• EXERCISE DESCRIPTION
In the entries below, find every line with "link" and copy it.

• DATA FOR THIS EXERCISE

- Opening Delimiter -

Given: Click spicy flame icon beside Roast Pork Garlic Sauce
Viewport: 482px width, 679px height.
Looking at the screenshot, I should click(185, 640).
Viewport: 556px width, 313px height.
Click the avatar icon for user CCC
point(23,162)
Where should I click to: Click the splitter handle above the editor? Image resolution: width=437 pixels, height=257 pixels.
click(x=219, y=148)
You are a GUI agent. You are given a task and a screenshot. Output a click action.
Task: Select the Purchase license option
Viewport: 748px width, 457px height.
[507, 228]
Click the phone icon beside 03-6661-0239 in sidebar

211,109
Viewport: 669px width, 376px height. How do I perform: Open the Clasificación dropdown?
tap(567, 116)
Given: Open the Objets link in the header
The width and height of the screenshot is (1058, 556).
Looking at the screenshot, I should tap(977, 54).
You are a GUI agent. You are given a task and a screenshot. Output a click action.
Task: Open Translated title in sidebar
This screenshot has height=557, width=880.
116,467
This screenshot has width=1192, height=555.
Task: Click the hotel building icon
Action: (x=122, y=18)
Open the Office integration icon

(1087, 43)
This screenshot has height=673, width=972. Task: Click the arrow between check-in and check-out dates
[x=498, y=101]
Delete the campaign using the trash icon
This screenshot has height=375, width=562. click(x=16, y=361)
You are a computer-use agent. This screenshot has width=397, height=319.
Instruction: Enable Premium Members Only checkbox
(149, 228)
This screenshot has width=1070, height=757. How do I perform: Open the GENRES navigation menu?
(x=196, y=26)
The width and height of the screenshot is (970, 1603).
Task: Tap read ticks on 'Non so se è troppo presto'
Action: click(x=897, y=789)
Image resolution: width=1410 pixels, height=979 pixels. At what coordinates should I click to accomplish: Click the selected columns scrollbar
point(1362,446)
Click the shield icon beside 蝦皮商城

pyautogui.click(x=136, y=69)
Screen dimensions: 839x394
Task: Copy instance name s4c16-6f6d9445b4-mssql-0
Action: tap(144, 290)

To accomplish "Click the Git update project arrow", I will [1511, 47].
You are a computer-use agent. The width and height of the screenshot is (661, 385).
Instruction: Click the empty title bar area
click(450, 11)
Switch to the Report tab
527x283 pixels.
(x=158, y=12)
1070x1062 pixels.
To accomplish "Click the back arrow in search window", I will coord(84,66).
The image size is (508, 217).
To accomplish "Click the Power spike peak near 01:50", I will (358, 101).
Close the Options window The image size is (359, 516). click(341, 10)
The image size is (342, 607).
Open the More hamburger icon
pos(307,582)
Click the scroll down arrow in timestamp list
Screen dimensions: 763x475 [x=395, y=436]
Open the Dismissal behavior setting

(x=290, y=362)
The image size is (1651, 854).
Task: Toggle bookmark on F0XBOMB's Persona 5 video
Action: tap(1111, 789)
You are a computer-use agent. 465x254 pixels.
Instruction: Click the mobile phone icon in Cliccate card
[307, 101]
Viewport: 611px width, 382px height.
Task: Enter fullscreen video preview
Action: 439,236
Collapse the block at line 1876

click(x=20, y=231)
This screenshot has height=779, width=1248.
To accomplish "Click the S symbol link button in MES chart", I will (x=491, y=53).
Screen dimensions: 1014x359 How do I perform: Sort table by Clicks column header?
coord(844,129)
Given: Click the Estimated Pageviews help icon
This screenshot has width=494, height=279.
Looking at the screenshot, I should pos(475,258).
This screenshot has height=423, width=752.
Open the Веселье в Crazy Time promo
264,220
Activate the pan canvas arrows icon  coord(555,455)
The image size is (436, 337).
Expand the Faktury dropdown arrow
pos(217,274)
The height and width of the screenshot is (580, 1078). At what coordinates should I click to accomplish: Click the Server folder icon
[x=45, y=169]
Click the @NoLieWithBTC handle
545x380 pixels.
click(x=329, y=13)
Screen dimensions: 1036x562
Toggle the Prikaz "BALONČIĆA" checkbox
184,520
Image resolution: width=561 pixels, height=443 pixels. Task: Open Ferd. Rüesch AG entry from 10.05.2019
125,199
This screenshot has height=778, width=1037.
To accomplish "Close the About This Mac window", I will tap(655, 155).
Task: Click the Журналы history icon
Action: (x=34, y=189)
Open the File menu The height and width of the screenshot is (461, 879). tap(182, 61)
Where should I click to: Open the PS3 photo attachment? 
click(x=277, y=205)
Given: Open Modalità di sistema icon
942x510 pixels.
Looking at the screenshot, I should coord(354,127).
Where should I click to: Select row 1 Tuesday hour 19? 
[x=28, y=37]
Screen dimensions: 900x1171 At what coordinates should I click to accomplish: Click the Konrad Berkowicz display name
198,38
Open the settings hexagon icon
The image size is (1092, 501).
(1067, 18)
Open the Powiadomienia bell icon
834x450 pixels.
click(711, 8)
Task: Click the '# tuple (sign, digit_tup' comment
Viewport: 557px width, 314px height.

- Closing Delimiter -

• TASK SOLUTION
Given: Open the Objets link in the header
To accomplish "Click the S symbol link button in MES chart", I will (x=491, y=53).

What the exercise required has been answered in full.